Abp Fridolin Ambongo Besungu zauważa, że grudniowe wybory prezydenckie były gigantyczną farsą. Wyniki zebrane przez 40 tys. niezależnych obserwatorów, których Kościół rozmieścił na terenie całego kraju oraz przez obserwatorów zagranicznych jednoznacznie mówiły, że zwyciężył Martin Fayulu z 62 proc. poparciem, a Felix Tshisekedi otrzymał jedynie 16 proc. głosów. Mimo to Trybunał Konstytucyjny tego drugiego uznał za zwycięzcę. „Ludzie naprawdę masowo poszli do wyborów, by zmienić swoją przyszłość i teraz czują się oszukani” – mówi arcybiskup Kinszasy. Wskazuje, że nowy prezydent jest u władzy dzięki poparciu Josepha Kabili, który rządził Kongiem przez dwie kadencje i dalej chciał rządzić, zmieniając w tym celu nawet konstytucję. Został jednak zmuszony do oddania władzy przez demokratyczną opozycję. Kierowana przez niego partia wciąż ma jednak większość w parlamencie i kontroluje siły zbrojne.

Kościół od lat popiera proces demokratyzacji w tym afrykańskim kraju. Był nawet gwarantem dialogu narodowego prowadzonego między Kabilą a opozycją, co zakończyło się podpisaniem tzw. porozumień sylwestrowych, które pozwoliły na rozpisanie wyborów. „Nie możemy tylko udzielać sakramentów i sprawować Mszy, nie biorąc pod uwagę realnych warunków w jakich przychodzi żyć Kongijczykom. Musimy być z naszymi ludźmi we wszystkich wymiarach ich życia, tak jak uczy nas tego Jezus” – mówi abp Ambongo Besungu wyrażając nadzieję, że pragnienie pokoju i dobro ludzi zwycięży nad partykularnymi interesami polityków.

Metropolita Kinszasy wskazuje, że wiele zależy od kierunku, jaki obierze nowy prezydent i jakie pole manewru zostawi mu Kabila. Czy tak, jak jego ojciec Étienne Tshisekedi, który jest byłym przywódcą opozycji stanie po stronie Kongijczyków, czy poprze linię Kabili.

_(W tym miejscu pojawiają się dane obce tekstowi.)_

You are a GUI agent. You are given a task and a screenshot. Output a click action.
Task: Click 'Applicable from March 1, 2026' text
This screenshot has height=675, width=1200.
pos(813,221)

Wśród decyzji nowego prezydenta, które dają nadzieję na przyszłość abp Ambongo Besungu wymienia m.in. otwarcie radia i gazet należących do opozycji, które Kabila pozamykał; wypuszczenie na wolność więźniów politycznych oraz zgodę na powrót dwóch opozycyjnych polityków, wygnanych z kraju.